Market sentiment: Neutral 2 days

Recap of the past week:

Last week, market participants were eagerly awaiting the release of the PCE index on Friday, that has a potential to shift market sentiment indicator. Thursday’s quarterly PCE data suggested that a significant drop was unlikely, and Friday confirmed this with a slight decrease (-0.1%) in the MoM CORE PCE. Initially, the market reacted positively, but the optimism was short-lived when the Chicago PMI fell below the 2022 low, causing concern. However, the end-of-month effect kicked in, triggering a strong rally that erased most of the week’s losses, building on the mildly positive PCE data.

Outlook for the following week:

We can dub the upcoming week as the “ECB and US Labor Market Week”, at least from a perspective of economic calendar. Should the ECB cut rates as expected, it would signify a “soft landing in the EU.” Additionally, we anticipate the monthly US labor market report. A negative development in this report might be viewed positively by the market from a FED perspective. Let’s break down the week:

Monday will start sharply with China’s PMI during the Asian session. Any drop below the previous month’s value will be closely watched by the market. Subsequently, we get updates on European PMI and the highly monitored US Manufacturing PMI.

On Tuesday key points will be Swiss inflation, US Factory Orders, and the first US labor market data point: JOLTS.

On Wednesday, we’ll be focused on PMI updates in the services sector of major economies, including the US ISM Services. We also receive the second main figure from the US labor market: ADP Employment Change.

Thursday is the main macro day of the week with the ECB meeting. If expectations hold, it will be an unprecedented step with the ECB cutting rates before the FED. This would have been unthinkable just a year ago and could mark the beginning of talks about a soft landing in Europe.

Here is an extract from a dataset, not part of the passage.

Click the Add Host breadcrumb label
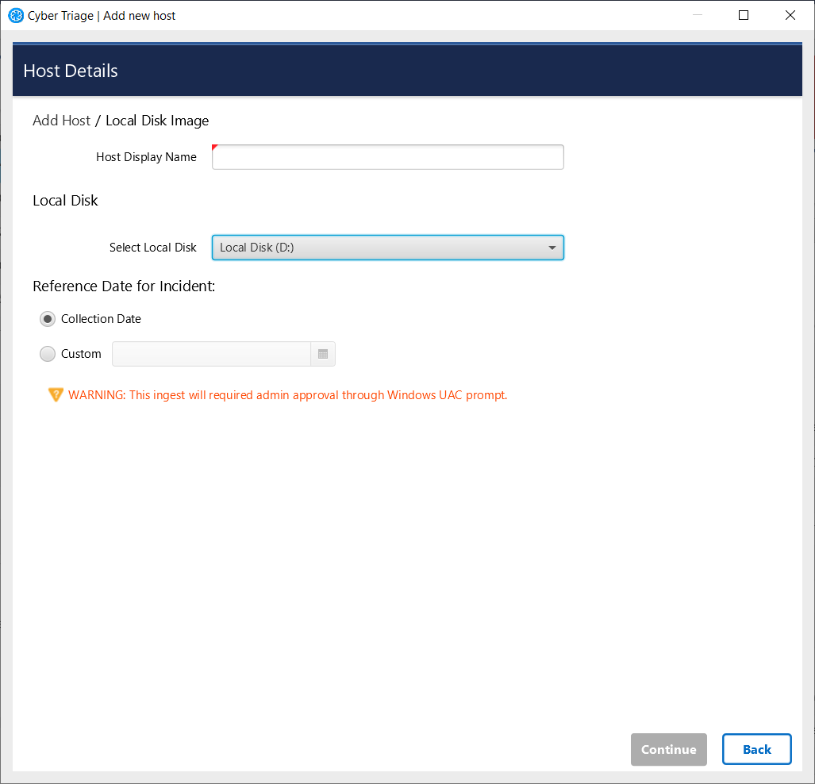This screenshot has width=815, height=784. pos(60,120)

Additionally, we get another US labor market figure: Challenger Job Cuts.

Friday will kick off in Asia with China’s Trade Balance. In Europe, we’ll receive Industrial Production data for April, an EU GDP update, Canadian labor market data, and the final US labor market figure: Nonfarm Payrolls (NFP). The market expects an addition of 180k jobs, and such a number would indicate that the US labor market is not cooling.

Long-term sentiment

The past week saw predominantly negative news, placing the positive RiskOn sentiment under pressure, for a detail please see waves of mood. The slightly positive, trendless period since early May is likely ending. From our perspective, the market will spend the entire week preparing for June 12, when fresh CPI figures and the FOMC meeting will occur. Until then, we can expect sideways trading. Trading systems will be turned off this week.

Good luck! Team moodix!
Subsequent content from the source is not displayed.